» Exercise prompt
Please print all of the records shown below, exactly as given.

» Dataset records
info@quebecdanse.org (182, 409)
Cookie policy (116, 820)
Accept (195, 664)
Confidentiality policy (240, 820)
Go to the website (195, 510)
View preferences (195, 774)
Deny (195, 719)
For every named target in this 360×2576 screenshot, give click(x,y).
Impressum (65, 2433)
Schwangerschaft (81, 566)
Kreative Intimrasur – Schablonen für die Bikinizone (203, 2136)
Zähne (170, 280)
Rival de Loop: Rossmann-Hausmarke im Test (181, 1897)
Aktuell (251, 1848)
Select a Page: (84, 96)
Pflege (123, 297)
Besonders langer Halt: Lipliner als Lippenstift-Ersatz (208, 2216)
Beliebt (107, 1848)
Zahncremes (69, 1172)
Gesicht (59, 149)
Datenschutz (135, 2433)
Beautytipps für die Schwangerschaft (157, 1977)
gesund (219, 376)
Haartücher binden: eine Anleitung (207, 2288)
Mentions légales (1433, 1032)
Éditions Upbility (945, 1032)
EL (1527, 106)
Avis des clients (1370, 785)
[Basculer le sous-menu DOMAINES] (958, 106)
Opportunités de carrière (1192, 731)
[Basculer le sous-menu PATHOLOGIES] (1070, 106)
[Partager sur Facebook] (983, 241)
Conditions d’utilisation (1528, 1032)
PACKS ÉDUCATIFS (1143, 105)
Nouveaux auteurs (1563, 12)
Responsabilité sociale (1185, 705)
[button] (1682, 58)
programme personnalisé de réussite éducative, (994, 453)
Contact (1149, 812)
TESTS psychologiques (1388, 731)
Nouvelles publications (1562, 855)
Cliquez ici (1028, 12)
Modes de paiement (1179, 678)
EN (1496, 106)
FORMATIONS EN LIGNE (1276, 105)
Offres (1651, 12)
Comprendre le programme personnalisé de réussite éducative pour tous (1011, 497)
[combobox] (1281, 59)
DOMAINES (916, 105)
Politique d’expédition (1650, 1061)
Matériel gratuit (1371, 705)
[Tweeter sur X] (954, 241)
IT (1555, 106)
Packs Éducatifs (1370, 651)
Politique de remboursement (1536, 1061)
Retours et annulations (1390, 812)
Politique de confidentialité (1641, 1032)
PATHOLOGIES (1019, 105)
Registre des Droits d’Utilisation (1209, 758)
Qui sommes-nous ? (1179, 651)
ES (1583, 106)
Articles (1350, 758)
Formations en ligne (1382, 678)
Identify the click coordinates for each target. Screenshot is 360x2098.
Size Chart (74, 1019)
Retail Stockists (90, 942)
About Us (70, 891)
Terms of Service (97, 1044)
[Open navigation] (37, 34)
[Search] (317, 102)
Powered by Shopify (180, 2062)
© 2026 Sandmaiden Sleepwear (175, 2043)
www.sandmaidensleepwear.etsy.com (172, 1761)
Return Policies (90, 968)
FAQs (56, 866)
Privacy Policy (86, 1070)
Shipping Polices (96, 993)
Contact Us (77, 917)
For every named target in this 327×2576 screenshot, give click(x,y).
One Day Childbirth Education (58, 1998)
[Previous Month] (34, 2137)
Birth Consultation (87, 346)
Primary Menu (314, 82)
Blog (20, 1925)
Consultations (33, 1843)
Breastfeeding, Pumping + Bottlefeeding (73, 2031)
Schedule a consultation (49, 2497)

» Solution
info@quebecdanse.org (182, 409)
Cookie policy (116, 820)
Accept (195, 664)
Confidentiality policy (240, 820)
Go to the website (195, 510)
View preferences (195, 774)
Deny (195, 719)
For every named target in this 360×2576 screenshot, give click(x,y).
Impressum (65, 2433)
Schwangerschaft (81, 566)
Kreative Intimrasur – Schablonen für die Bikinizone (203, 2136)
Zähne (170, 280)
Rival de Loop: Rossmann-Hausmarke im Test (181, 1897)
Aktuell (251, 1848)
Select a Page: (84, 96)
Pflege (123, 297)
Besonders langer Halt: Lipliner als Lippenstift-Ersatz (208, 2216)
Beliebt (107, 1848)
Zahncremes (69, 1172)
Gesicht (59, 149)
Datenschutz (135, 2433)
Beautytipps für die Schwangerschaft (157, 1977)
gesund (219, 376)
Haartücher binden: eine Anleitung (207, 2288)
Mentions légales (1433, 1032)
Éditions Upbility (945, 1032)
EL (1527, 106)
Avis des clients (1370, 785)
[Basculer le sous-menu DOMAINES] (958, 106)
Opportunités de carrière (1192, 731)
[Basculer le sous-menu PATHOLOGIES] (1070, 106)
[Partager sur Facebook] (983, 241)
Conditions d’utilisation (1528, 1032)
PACKS ÉDUCATIFS (1143, 105)
Nouveaux auteurs (1563, 12)
Responsabilité sociale (1185, 705)
[button] (1682, 58)
programme personnalisé de réussite éducative, (994, 453)
Contact (1149, 812)
TESTS psychologiques (1388, 731)
Nouvelles publications (1562, 855)
Cliquez ici (1028, 12)
Modes de paiement (1179, 678)
EN (1496, 106)
FORMATIONS EN LIGNE (1276, 105)
Offres (1651, 12)
Comprendre le programme personnalisé de réussite éducative pour tous (1011, 497)
[combobox] (1281, 59)
DOMAINES (916, 105)
Politique d’expédition (1650, 1061)
Matériel gratuit (1371, 705)
[Tweeter sur X] (954, 241)
IT (1555, 106)
Packs Éducatifs (1370, 651)
Politique de remboursement (1536, 1061)
Retours et annulations (1390, 812)
Politique de confidentialité (1641, 1032)
PATHOLOGIES (1019, 105)
Registre des Droits d’Utilisation (1209, 758)
Qui sommes-nous ? (1179, 651)
ES (1583, 106)
Articles (1350, 758)
Formations en ligne (1382, 678)
Identify the click coordinates for each target. Screenshot is 360x2098.
Size Chart (74, 1019)
Retail Stockists (90, 942)
About Us (70, 891)
Terms of Service (97, 1044)
[Open navigation] (37, 34)
[Search] (317, 102)
Powered by Shopify (180, 2062)
© 2026 Sandmaiden Sleepwear (175, 2043)
www.sandmaidensleepwear.etsy.com (172, 1761)
Return Policies (90, 968)
FAQs (56, 866)
Privacy Policy (86, 1070)
Shipping Polices (96, 993)
Contact Us (77, 917)
For every named target in this 327×2576 screenshot, give click(x,y).
One Day Childbirth Education (58, 1998)
[Previous Month] (34, 2137)
Birth Consultation (87, 346)
Primary Menu (314, 82)
Blog (20, 1925)
Consultations (33, 1843)
Breastfeeding, Pumping + Bottlefeeding (73, 2031)
Schedule a consultation (49, 2497)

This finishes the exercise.